The FBI is viewed as the lead law enforcement agency in the U.S. because of its sizeable jurisdiction which allows its agents to investigate over 200 categories of federal crimes—everything from government fraud and civil rights violations to organized crime and violent gangs. It’s frequently involved in identity theft and kidnapping cases, as well as domestic terrorism investigations.
The Bureau’s intelligence and investigative work has covered such incidents as the bombing of the federal building in Oklahoma City, the Patty Hearst kidnapping, the Enron bankruptcy case and the pursuit of mob boss John Gotti.
The idea of an FBI came about through the passage of the 1887 Interstate Commerce Act, which created a “federal responsibility for interstate law enforcement.” It wasn’t until 1908 that the Bureau of Investigation was organized with its own staff of agents. The BOI became the United States Bureau of Investigations in 1932, the Division of Investigation in 1932 and finally renamed the FBI in 1935.
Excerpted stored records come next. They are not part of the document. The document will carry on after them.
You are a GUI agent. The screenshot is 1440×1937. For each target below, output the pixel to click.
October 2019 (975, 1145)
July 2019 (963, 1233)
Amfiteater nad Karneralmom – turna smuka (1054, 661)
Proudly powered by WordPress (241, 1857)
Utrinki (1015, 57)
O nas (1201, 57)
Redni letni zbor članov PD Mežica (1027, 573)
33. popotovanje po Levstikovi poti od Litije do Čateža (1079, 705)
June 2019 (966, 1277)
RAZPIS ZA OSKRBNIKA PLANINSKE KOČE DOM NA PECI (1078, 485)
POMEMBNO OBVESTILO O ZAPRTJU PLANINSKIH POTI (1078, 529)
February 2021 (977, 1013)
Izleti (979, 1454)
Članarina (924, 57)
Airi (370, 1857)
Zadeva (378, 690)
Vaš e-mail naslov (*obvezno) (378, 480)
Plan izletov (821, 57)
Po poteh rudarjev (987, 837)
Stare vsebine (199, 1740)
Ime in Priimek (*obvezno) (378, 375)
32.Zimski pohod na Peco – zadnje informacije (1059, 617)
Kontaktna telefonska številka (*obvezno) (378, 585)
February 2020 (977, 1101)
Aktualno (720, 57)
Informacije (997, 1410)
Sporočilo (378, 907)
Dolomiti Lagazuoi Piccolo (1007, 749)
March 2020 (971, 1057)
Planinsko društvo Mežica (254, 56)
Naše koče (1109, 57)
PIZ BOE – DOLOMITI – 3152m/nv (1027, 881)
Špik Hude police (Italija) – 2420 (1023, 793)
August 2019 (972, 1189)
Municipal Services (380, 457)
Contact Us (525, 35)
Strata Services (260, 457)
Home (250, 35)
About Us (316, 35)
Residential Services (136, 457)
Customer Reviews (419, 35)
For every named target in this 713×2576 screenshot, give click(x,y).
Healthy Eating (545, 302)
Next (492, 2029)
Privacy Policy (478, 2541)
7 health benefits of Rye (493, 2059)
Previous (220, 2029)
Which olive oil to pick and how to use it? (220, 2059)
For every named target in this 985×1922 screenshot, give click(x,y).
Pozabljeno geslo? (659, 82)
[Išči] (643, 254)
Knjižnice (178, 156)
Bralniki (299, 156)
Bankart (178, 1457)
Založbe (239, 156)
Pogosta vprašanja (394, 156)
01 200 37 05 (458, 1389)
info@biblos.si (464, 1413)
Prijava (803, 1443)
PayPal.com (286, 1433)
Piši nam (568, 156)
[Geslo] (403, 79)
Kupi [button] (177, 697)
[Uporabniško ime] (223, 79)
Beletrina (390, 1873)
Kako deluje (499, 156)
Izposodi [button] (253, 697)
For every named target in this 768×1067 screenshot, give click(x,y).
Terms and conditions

The FBI has a well-known history of being involved in high profile incidents. Between the 1920s and 1950 the FBI was involved in shoot-outs with gangsters like John Dillinger, breaking up anti-Prohibition groups, locating Nazi agents, finding communist sympathizers and taking on organized crime. There have been numerous high-profile missteps by the FBI, such as domestic surveillance operations of 1960s civil rights groups, the bungling of the 1993 Waco siege in Texas, and the embarrassing and damaging espionage of Special Agent Robert Hanssen, who sold countless national security secrets to the Russians.
Though the FBI continues to investigate federal crimes, it has increased its involvement in national security since the September 11th attacks, especially in the areas of counterterrorism, counterintelligence and cyber crime. The USA Patriot Act has allowed the FBI to conduct some domestic surveillance with limited or no warrants in the interest of national security.